Qu’ils se rassurent (s’ils le peuvent) « " Je comprends le scepticisme des journalistes mais d’abord, rien n’est encore fait, ce ne sont que des fiançailles entre les deux groupes, tempère Jean-Pierre Cassagne, membre du directoire du groupe. Ensuite, l’indépendance éditoriale et la pluralité des productions qui font la qualité de Sud Ouest seront toujours préservées. " » (Le Monde du 26 juin). A consigner.

III. Audiovisuel

1. Législation

- Télévision sur mobiles (TMP) : oui, tout est prêt. En mission pour son Sénat, à l’écoute des intérêts industriels, le sénateur (MPF) Bruno Retailleau «  déplore le peu d’implication de l’Etat dans l’économie numérique  », a « demandé un lancement rapide de la télévision sur téléphone mobile (TMP)  » et « préconise la création d’un commissariat du numérique » (Les Echos, 29 juin). Pourquoi tant d’agitation parlementaire ? « Tout est prêt. Les conditions sont réunies sur la base d’un calendrier précis et serré  » (Les Echos, du 30 mai) car « Enfin ! [Sic pour la ponctuation] Le CSA a publié son calendrier pour la TV sur mobile. Un appel à candidatures, prévu en octobre, devrait permettre un lancement courant 2008 ». Et même Jean-Bernard Levy (Vivendi), Nonce Paolini (TF1), Patrice Duhamel (France Télévisions) et Nicolas de Tavernost (M6) se sont « déplacés en délégation pour assurer [au CSA] qu’ils étaient prêts à lancer la TMP dans les plus brefs délais  » (Les Echos du 5 juin). Mieux : la Commission de Bruxelles estime que le marché «  pèsera entre 7 et 20 milliards d’euros d’ici à 2011, avec 200 millions à 500 millions d’utilisateurs dans le monde » (Les Echos, 26 juin).

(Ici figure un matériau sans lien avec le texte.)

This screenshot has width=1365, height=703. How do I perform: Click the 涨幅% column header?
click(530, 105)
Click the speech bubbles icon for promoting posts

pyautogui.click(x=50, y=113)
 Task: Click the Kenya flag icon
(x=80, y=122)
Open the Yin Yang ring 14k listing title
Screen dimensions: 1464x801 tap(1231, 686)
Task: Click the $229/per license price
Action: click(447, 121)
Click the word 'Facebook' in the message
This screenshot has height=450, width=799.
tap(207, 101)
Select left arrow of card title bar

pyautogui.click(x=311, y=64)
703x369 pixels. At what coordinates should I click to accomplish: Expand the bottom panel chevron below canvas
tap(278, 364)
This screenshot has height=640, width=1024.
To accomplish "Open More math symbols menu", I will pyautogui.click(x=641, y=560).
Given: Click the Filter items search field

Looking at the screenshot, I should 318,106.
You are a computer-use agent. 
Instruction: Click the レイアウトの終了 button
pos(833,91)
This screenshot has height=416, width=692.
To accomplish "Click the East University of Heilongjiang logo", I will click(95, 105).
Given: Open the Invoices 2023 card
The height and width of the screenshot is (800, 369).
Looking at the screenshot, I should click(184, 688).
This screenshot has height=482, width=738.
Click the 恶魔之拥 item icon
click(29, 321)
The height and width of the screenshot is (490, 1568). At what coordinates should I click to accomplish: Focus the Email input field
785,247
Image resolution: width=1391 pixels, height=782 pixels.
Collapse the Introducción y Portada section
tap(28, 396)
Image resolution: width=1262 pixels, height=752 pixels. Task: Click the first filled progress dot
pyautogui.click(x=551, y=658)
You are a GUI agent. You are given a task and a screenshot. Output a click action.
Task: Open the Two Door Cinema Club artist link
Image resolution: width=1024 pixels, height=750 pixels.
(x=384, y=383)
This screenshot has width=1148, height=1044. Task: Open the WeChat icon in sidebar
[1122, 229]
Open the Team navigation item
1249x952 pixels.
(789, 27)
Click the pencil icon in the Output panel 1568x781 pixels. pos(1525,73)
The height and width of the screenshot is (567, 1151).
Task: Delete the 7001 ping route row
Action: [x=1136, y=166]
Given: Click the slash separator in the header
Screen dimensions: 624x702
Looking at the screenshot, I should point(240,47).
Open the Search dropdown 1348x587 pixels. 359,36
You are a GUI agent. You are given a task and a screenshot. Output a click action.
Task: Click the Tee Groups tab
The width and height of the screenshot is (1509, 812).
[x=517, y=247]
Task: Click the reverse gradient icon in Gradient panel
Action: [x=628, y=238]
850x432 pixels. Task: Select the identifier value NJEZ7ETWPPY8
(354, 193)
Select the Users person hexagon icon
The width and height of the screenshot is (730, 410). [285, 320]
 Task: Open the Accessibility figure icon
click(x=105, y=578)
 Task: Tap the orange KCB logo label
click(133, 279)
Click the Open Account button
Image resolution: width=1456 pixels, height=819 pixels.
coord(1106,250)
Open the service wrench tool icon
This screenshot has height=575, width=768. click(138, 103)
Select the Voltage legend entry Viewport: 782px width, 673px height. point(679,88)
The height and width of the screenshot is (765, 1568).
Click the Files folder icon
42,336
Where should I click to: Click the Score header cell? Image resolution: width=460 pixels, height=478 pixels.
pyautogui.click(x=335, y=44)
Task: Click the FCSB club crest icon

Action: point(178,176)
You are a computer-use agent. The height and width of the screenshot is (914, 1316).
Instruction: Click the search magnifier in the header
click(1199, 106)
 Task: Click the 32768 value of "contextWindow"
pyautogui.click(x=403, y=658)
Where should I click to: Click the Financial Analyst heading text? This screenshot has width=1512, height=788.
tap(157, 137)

- TNT parisienne et télés associatives : un fauteuil pour deux. Le CSA a sélectionné « les projets Coté Seine (Hersant-Lagardère-Caisse d’épargne), IDF 1 (NRJ-Télif), et LTF (Jean-Luc Azoulay-Netgem) pour trois canaux gratuits sur la TNT francilienne » tandis que associatifs Demain IDF (Demain TV) et BDM TV (Banlieues du monde) partageront « le 4ème canal  ». A noter, parmi les projets retoqués, ceux portés par TF1 [5] , Nextradio, Trace TV et France Soir (Newsletter Stratégies, 7 juin).

- Encore plus de télévisions locales ... Après celles de l’Ile-de-France, au tour du «  Nord, l’Alsace, la Bretagne et la région PACA  » lesquelles seront dotées par le CSA (qui lancera un appel à candidatures avant 2008) de «  17 télévisions locales [qui] viendront s’ajouter aux 18 chaînes locales, actuellement diffusées en analogique, et qui pourront également l’être en mode numérique  » (AFP, 27 juin). Que « la télévision locale [...] s’inquiète pour son avenir (Les Echos, 10 juillet) : « un modèle économique encore trop fragile pour un secteur en gestation » ne semble pas si grave ...

- TNT en haute définition : encore un appel. Le CSA a lancé un « appel aux candidatures pour la diffusion de services de télévision en haute définition (HD) sur la TNT » portant sur « deux canaux qui sont disponibles sur le réseau R5, actuellement inoccupé » (Stratégies Newsletter du 5 juillet).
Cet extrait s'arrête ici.